**Goal of the exercise**
Quote all of the data below exactly, please.

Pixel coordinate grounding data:
%%

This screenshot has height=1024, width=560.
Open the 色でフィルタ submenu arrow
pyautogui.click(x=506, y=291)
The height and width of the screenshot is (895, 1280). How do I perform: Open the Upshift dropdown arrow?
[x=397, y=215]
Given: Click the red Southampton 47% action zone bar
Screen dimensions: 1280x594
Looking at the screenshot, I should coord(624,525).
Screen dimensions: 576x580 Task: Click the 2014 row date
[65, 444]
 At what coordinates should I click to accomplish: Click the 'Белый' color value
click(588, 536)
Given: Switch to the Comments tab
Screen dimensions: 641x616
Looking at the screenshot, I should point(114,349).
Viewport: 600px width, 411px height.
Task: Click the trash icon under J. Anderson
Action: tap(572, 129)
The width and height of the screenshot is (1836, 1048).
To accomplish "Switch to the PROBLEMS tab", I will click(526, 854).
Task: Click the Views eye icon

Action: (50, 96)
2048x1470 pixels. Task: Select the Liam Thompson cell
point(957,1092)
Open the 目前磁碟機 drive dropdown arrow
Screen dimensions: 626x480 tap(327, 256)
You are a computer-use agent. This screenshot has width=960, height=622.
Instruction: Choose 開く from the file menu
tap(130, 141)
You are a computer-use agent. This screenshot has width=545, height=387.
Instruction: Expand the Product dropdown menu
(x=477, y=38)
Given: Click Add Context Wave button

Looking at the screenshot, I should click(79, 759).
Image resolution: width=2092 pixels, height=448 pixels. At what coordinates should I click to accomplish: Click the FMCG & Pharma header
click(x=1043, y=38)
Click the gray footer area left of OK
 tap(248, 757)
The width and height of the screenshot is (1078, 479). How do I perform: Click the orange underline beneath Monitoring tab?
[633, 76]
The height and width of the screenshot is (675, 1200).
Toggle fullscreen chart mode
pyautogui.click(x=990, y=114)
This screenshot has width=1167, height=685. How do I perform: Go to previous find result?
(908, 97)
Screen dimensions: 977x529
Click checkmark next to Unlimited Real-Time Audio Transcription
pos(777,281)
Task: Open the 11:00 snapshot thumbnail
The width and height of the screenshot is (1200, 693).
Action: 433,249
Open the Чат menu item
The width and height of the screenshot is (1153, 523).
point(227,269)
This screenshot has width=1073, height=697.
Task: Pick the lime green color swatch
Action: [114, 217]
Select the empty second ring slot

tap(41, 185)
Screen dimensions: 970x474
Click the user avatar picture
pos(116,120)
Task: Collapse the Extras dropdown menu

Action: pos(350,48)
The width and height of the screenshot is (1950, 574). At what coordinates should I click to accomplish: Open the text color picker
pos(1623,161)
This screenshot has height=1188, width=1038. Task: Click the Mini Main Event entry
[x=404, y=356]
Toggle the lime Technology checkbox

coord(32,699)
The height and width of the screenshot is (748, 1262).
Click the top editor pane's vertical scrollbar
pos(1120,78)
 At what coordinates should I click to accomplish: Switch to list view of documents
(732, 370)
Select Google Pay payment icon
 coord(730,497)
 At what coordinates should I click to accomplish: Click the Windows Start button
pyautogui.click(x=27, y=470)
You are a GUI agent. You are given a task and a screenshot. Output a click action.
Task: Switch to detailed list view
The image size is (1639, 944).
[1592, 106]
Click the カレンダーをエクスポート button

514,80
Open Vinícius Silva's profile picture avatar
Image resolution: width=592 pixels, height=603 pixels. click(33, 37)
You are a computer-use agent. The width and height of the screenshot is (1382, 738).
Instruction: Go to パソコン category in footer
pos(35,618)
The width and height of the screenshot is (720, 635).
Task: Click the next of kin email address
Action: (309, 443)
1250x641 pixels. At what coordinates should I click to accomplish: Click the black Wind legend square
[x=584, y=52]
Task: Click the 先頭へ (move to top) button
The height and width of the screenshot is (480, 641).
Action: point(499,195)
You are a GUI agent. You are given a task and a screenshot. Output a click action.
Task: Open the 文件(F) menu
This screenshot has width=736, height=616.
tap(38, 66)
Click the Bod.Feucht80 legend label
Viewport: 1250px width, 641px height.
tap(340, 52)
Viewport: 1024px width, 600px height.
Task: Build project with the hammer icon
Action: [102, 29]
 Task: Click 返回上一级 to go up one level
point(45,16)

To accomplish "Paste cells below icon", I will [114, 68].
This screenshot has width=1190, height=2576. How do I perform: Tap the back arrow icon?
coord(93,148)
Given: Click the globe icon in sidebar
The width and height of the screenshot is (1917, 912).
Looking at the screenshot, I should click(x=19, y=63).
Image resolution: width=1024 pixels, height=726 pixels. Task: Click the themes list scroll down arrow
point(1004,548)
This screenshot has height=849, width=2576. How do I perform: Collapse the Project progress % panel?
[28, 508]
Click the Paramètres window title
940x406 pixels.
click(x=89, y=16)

%%

**Response area**
This screenshot has height=1024, width=560.
Open the 色でフィルタ submenu arrow
pyautogui.click(x=506, y=291)
The height and width of the screenshot is (895, 1280). How do I perform: Open the Upshift dropdown arrow?
[x=397, y=215]
Given: Click the red Southampton 47% action zone bar
Screen dimensions: 1280x594
Looking at the screenshot, I should coord(624,525).
Screen dimensions: 576x580 Task: Click the 2014 row date
[65, 444]
 At what coordinates should I click to accomplish: Click the 'Белый' color value
click(588, 536)
Given: Switch to the Comments tab
Screen dimensions: 641x616
Looking at the screenshot, I should point(114,349).
Viewport: 600px width, 411px height.
Task: Click the trash icon under J. Anderson
Action: tap(572, 129)
The width and height of the screenshot is (1836, 1048).
To accomplish "Switch to the PROBLEMS tab", I will click(526, 854).
Task: Click the Views eye icon

Action: (50, 96)
2048x1470 pixels. Task: Select the Liam Thompson cell
point(957,1092)
Open the 目前磁碟機 drive dropdown arrow
Screen dimensions: 626x480 tap(327, 256)
You are a computer-use agent. This screenshot has width=960, height=622.
Instruction: Choose 開く from the file menu
tap(130, 141)
You are a computer-use agent. This screenshot has width=545, height=387.
Instruction: Expand the Product dropdown menu
(x=477, y=38)
Given: Click Add Context Wave button

Looking at the screenshot, I should click(79, 759).
Image resolution: width=2092 pixels, height=448 pixels. At what coordinates should I click to accomplish: Click the FMCG & Pharma header
click(x=1043, y=38)
Click the gray footer area left of OK
 tap(248, 757)
The width and height of the screenshot is (1078, 479). How do I perform: Click the orange underline beneath Monitoring tab?
[633, 76]
The height and width of the screenshot is (675, 1200).
Toggle fullscreen chart mode
pyautogui.click(x=990, y=114)
This screenshot has width=1167, height=685. How do I perform: Go to previous find result?
(908, 97)
Screen dimensions: 977x529
Click checkmark next to Unlimited Real-Time Audio Transcription
pos(777,281)
Task: Open the 11:00 snapshot thumbnail
The width and height of the screenshot is (1200, 693).
Action: 433,249
Open the Чат menu item
The width and height of the screenshot is (1153, 523).
point(227,269)
This screenshot has width=1073, height=697.
Task: Pick the lime green color swatch
Action: [114, 217]
Select the empty second ring slot

tap(41, 185)
Screen dimensions: 970x474
Click the user avatar picture
pos(116,120)
Task: Collapse the Extras dropdown menu

Action: pos(350,48)
The width and height of the screenshot is (1950, 574). At what coordinates should I click to accomplish: Open the text color picker
pos(1623,161)
This screenshot has height=1188, width=1038. Task: Click the Mini Main Event entry
[x=404, y=356]
Toggle the lime Technology checkbox

coord(32,699)
The height and width of the screenshot is (748, 1262).
Click the top editor pane's vertical scrollbar
pos(1120,78)
 At what coordinates should I click to accomplish: Switch to list view of documents
(732, 370)
Select Google Pay payment icon
 coord(730,497)
 At what coordinates should I click to accomplish: Click the Windows Start button
pyautogui.click(x=27, y=470)
You are a GUI agent. You are given a task and a screenshot. Output a click action.
Task: Switch to detailed list view
The image size is (1639, 944).
[1592, 106]
Click the カレンダーをエクスポート button

514,80
Open Vinícius Silva's profile picture avatar
Image resolution: width=592 pixels, height=603 pixels. click(33, 37)
You are a computer-use agent. The width and height of the screenshot is (1382, 738).
Instruction: Go to パソコン category in footer
pos(35,618)
The width and height of the screenshot is (720, 635).
Task: Click the next of kin email address
Action: (309, 443)
1250x641 pixels. At what coordinates should I click to accomplish: Click the black Wind legend square
[x=584, y=52]
Task: Click the 先頭へ (move to top) button
The height and width of the screenshot is (480, 641).
Action: point(499,195)
You are a GUI agent. You are given a task and a screenshot. Output a click action.
Task: Open the 文件(F) menu
This screenshot has width=736, height=616.
tap(38, 66)
Click the Bod.Feucht80 legend label
Viewport: 1250px width, 641px height.
tap(340, 52)
Viewport: 1024px width, 600px height.
Task: Build project with the hammer icon
Action: [102, 29]
 Task: Click 返回上一级 to go up one level
point(45,16)

To accomplish "Paste cells below icon", I will [114, 68].
This screenshot has width=1190, height=2576. How do I perform: Tap the back arrow icon?
coord(93,148)
Given: Click the globe icon in sidebar
The width and height of the screenshot is (1917, 912).
Looking at the screenshot, I should click(x=19, y=63).
Image resolution: width=1024 pixels, height=726 pixels. Task: Click the themes list scroll down arrow
point(1004,548)
This screenshot has height=849, width=2576. How do I perform: Collapse the Project progress % panel?
[28, 508]
Click the Paramètres window title
940x406 pixels.
click(x=89, y=16)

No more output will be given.